-- INFORMATION GIVEN --
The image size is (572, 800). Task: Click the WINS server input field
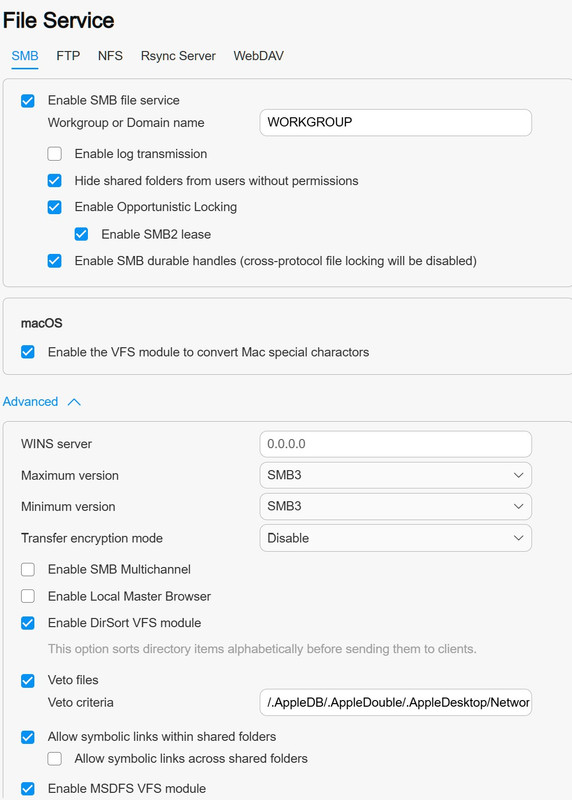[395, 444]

--

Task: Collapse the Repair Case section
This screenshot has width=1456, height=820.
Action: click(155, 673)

-- THE REQUEST --
Starting at the line that contains "Task: Collapse the Repair Case section" and ending after the line that contains "Action: click(155, 673)", rewrite those lines with "Collapse" changed to "Expand" and nothing else altered.

-- THE SOLUTION --
Task: Expand the Repair Case section
This screenshot has width=1456, height=820.
Action: click(155, 673)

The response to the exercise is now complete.